Can send() on a TCP socket return >=0 and <length?

I've seen a number of questions regarding send() that discuss the underlying protocol. I'm fully aware that for TCP any message may be broken up into parts as it's sent and there's no guarantee that the receiver will get the message in one atomic operation. In this question I'm talking solely about the behavior of the send() system call as it interacts with the networking layer of the local system.
According to the POSIX standard, and the send() documentation I've read, the length of the message to be sent is specified by the length argument. Note that: send() sends one message, of length length. Further:
If space is not available at the sending socket to hold the message to
be transmitted, and the socket file descriptor does not have
O_NONBLOCK set, send() shall block until space is available. If space
is not available at the sending socket to hold the message to be
transmitted, and the socket file descriptor does have O_NONBLOCK set,
send() shall fail.
I don't see any possibility in this definition for send() to ever return any value other than -1 (which means no data is queued in the kernel to be transmitted) or length, which means the entire message is queued in the kernel to be transmitted. I.e., it seems to me that send() must be atomic with respect to locally queuing the message for delivery in the kernel.
If there is enough room in the socket queue in the kernel for the entire message and no signal occurs (normal case), it's copied and returns length.
If a signal occurs during send(), then it must return -1. Obviously we cannot have queued part of the message in this case, since we don't know how much was sent.
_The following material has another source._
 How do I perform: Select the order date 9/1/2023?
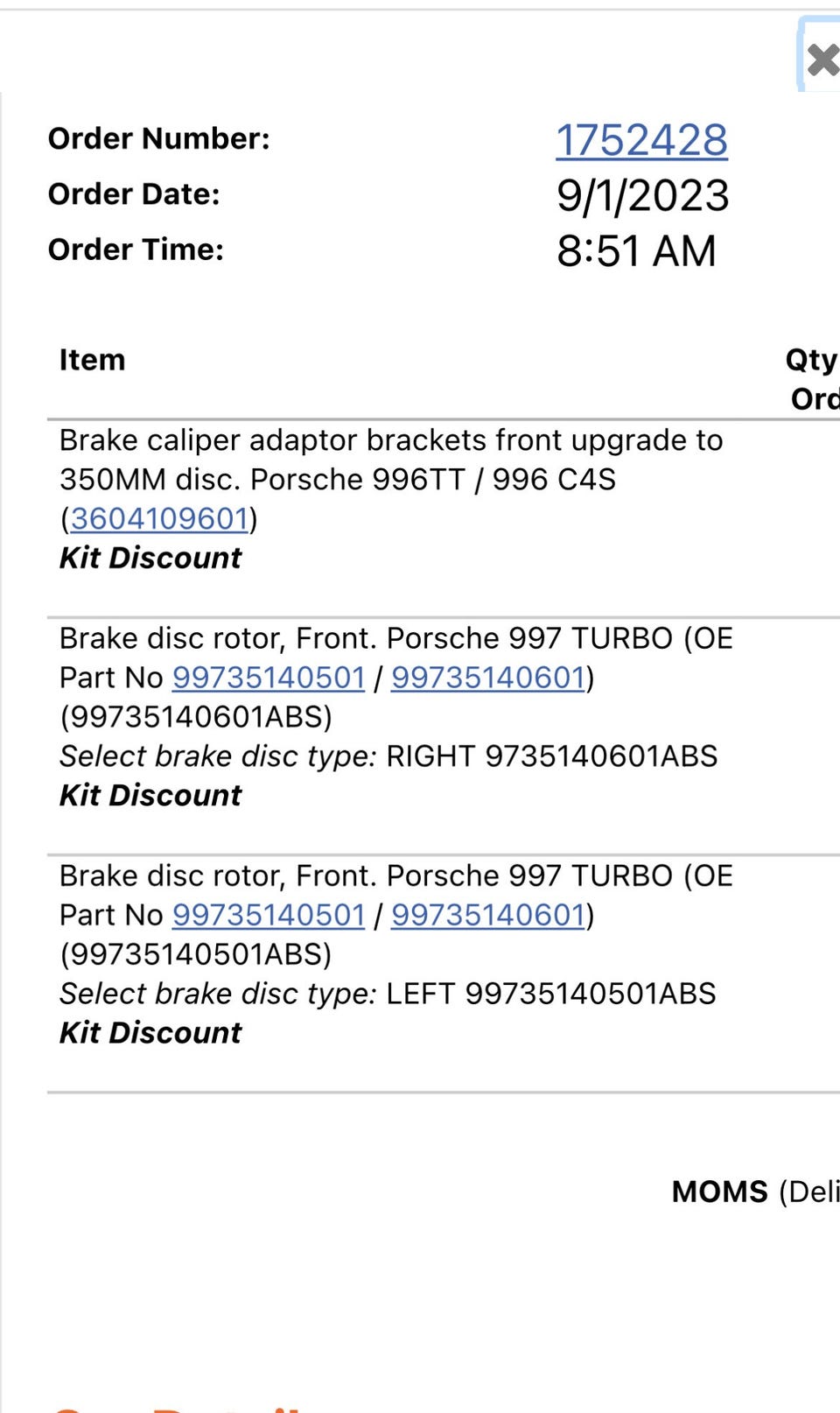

So nothing can be sent in this situation.
If there is not enough room in the socket queue in the kernel for the entire message and the socket is blocking, then according to the above statement send() must block until space becomes available. Then the message will be queued and send() returns length.
If there is not enough room in the socket queue in the kernel for the entire message and the socket is non-blocking, then send() must fail (return -1) and errno will be set to EAGAIN or EWOULDBLOCK. Again, since we return -1 it's clear that in this situation no part of the message can be queued.
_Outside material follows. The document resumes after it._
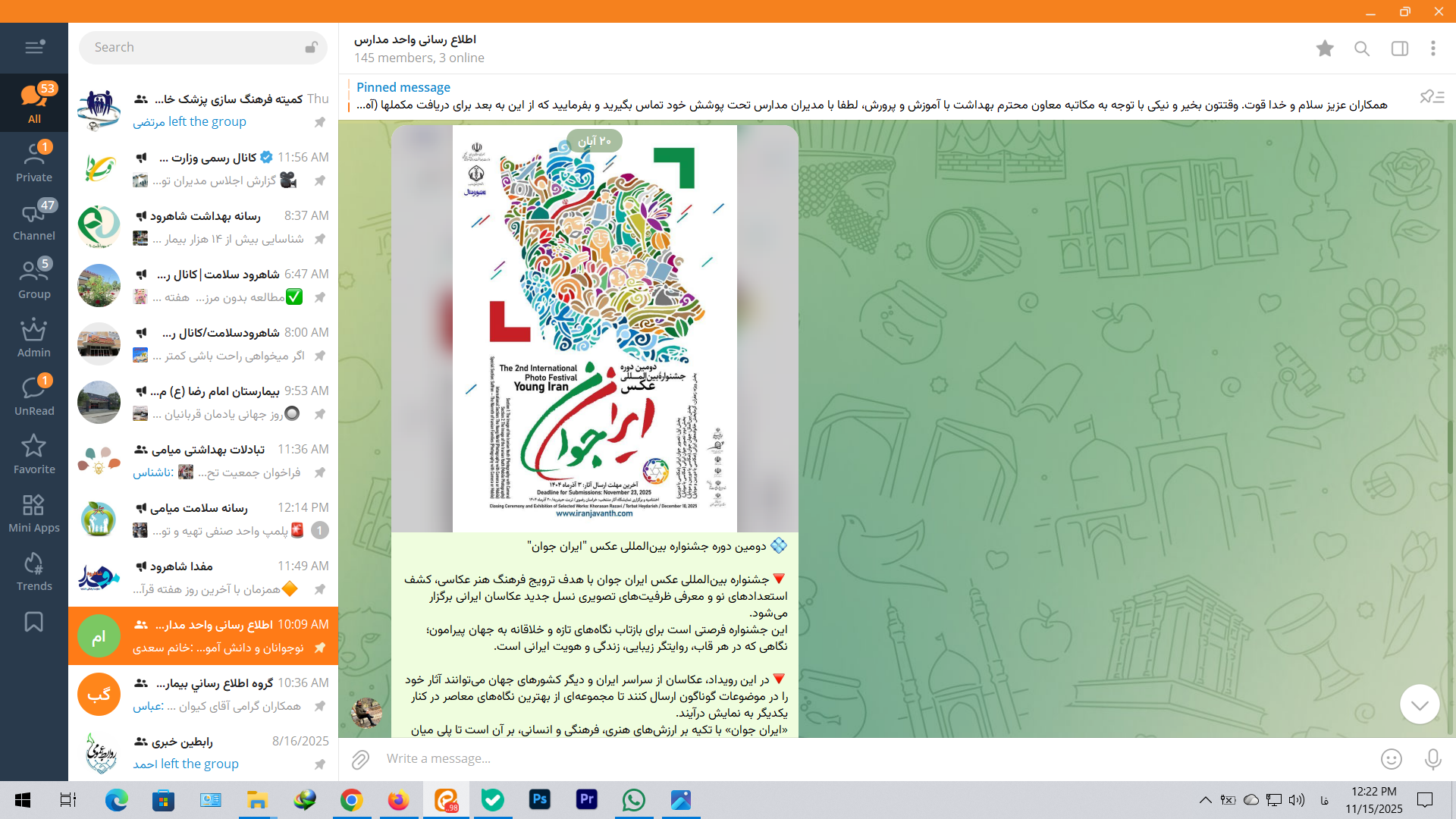
Task: Toggle the side panel layout icon
Action: (x=1399, y=49)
Am I missing something? Is it possible for send() to return a value which is >=0 && <length? In what situation? What about non-POSIX/UNIX systems? Is the Windows send() implementation conforming with this?
Your point 2 is over-simplified. The normal condition under which send returns a value greater than zero but less than length (note that, as others have said, it can never return zero except possibly when the length argument is zero) is when the message is sufficiently long to cause blocking, and an interrupting signal arrives after some content has already been sent. In this case, send cannot fail with EINTR (because this would prevent the application from knowing it had already successfully sent some data) and it cannot re-block (since the signal is interrupting, and the whole point of that is to get out of blocking), so it has to return the number of bytes already sent, which is less than the total length requested.
According to the Posix specification and all the man 2 send pages I have ever seen in 30 years, yes, send() can return any value > 0 and <= length. Note that it cannot return zero.
According to a discussion a few years ago on news:comp.protocols.tcp-ip where all the TCP implementors are, a blocking send() won't actually return until it has transferred all the data to the socket send buffer: in other words, the return value is either -1 or length. It was agreed that this was true of all known implementations, and also true of write(), writev(), sendmsg(), writev(),
I know how the thing works on Linux, with the GNU C Library. Point 4 of your question reads differently in this case. If you set the flag O_NONBLOCK for the file descriptor, and if it is not possible to queue the entire message in the kernel atomically, send() returns the number of bytes actually sent (it can be between 1 and length), and errno is set to EWOULDBLOCK.
(With a file descriptor working in the blocking mode, send() would block.)
It is possible for send() to return a value >= 0 && < length. This could happen if the send buffer has less room than the length of the message upon a call to send(). Similarly, if the current receiver window size known to the sender is smaller than the length of the message, only part of the message may be sent. Anecdotally, I've seen this happen on Linux through the a localhost connection when the receiving process was slow to unload the data it was receiving from its receive buffer.
My sense is that one's actual experience will vary a good bit by implementation. From this Microsoft link, it's clear that a non-error return value less than the length can occur.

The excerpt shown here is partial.